If you believe you or a loved one have been the victim of identity theft, financial scam or other form of elder abuse, please contact the Southfield Police Department at (248) 796-5500.
What is Elder Abuse?
Elder abuse (also called "elder mistreatment", "senior abuse", "abuse in later life", "abuse of older adults", "abuse of older women", and "abuse of older men") is "a single, or repeated act, or lack of appropriate action, occurring within any relationship where there is an expectation of trust, which causes harm or distress to an older person." This definition has been adopted by the World Health Organization (WHO) from a definition put forward by Action on Elder Abuse in the UK. Laws protecting the elderly from abuse are similar to and related to laws protecting dependent adults from abuse.
It includes harms by people the older person knows, or has a relationship with, such as a spouse, partner, or family member; a friend or neighbor; or people that the older person relies on for services. Many forms of elder abuse are recognized as types of domestic violence or family violence since they are committed by family members. Paid caregivers have also been known to prey on their elderly patients.
While a variety of circumstances are considered elder abuse, it does not include general criminal activity against older persons, such as home break-ins, "muggings" in the street, or "distraction burglary," where a stranger distracts an older person at the doorstep while another person enters the property to steal.
The abuse of elders by caregivers is a worldwide issue. In 2002, WHO brought international attention to the issue of elder abuse. Over the years, government agencies and community professional groups, worldwide, have specified elder abuse as a social problem. In 2006 the International Network for Prevention of Elder Abuse (INPEA) designated June 15 as World Elder Abuse Awareness Day (WEAAD), and an increasing number of events are held across the globe on this day to raise awareness of elder abuse and highlight ways to challenge such abuse.
Senior COVID-19 Financial Fraud Prevention
The U.S. Department of Health and Human Services Office of Inspector General is alerting the public about fraud schemes related to the novel coronavirus (COVID-19).
Scammers are offering COVID-19 tests to Medicare beneficiaries in exchange for personal details, including Medicare information. However, the services are unapproved and illegitimate.

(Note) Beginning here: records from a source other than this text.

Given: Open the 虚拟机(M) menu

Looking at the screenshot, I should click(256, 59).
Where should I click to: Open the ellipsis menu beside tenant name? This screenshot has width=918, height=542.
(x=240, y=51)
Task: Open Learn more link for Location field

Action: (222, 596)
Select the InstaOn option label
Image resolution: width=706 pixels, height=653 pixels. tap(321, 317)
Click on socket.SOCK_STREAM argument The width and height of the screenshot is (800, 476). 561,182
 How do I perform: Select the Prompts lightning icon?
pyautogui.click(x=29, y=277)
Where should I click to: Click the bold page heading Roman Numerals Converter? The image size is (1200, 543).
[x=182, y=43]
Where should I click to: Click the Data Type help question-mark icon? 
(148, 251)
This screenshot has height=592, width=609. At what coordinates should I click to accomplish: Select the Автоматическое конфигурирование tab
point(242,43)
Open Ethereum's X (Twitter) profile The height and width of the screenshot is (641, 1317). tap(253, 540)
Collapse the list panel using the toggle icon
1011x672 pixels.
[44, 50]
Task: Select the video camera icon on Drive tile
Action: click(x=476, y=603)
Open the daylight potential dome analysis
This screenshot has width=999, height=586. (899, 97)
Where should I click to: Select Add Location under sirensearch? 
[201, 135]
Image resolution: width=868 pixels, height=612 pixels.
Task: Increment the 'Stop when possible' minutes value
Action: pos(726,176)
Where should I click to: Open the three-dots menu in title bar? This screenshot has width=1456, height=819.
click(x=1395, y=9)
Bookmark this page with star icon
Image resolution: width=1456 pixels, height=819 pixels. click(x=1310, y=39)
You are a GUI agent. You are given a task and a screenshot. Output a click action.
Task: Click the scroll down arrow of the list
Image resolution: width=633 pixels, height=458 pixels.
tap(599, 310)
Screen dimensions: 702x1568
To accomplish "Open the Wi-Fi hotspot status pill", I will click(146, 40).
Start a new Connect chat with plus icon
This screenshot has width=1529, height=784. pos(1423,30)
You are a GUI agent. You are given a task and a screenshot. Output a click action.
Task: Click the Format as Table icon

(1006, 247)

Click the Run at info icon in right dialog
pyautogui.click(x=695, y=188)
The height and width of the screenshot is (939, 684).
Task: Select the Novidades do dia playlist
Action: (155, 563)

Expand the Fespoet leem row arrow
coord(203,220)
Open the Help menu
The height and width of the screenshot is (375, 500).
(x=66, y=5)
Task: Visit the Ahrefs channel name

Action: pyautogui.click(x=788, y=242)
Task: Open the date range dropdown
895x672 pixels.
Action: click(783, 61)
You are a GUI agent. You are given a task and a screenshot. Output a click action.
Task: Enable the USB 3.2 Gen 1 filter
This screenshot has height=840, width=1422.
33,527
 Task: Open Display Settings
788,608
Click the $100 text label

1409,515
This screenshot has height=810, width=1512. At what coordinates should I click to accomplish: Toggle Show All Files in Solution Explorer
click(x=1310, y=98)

Fraudsters are targeting beneficiaries in a number of ways, including telemarketing calls, social media platforms, and door-to-door visits.
These scammers use the coronavirus pandemic to benefit themselves, and beneficiaries face potential harms. The personal information collected can be used to fraudulently bill Federal health care programs and commit medical identity theft. If Medicare or Medicaid denies the claim for an unapproved test, the beneficiary could be responsible for the cost.
- Beneficiaries should be cautious of unsolicited requests for their Medicare or Medicaid numbers.
- Be suspicious of any unexpected calls or visitors offering COVID-19 tests or supplies. If your personal information is compromised, it may be used in other fraud schemes.
- Ignore offers or advertisements for COVID-19 testing or treatments on social media sites.
- A physician or other trusted healthcare provider should assess your condition and approve any requests for COVID-19 testing.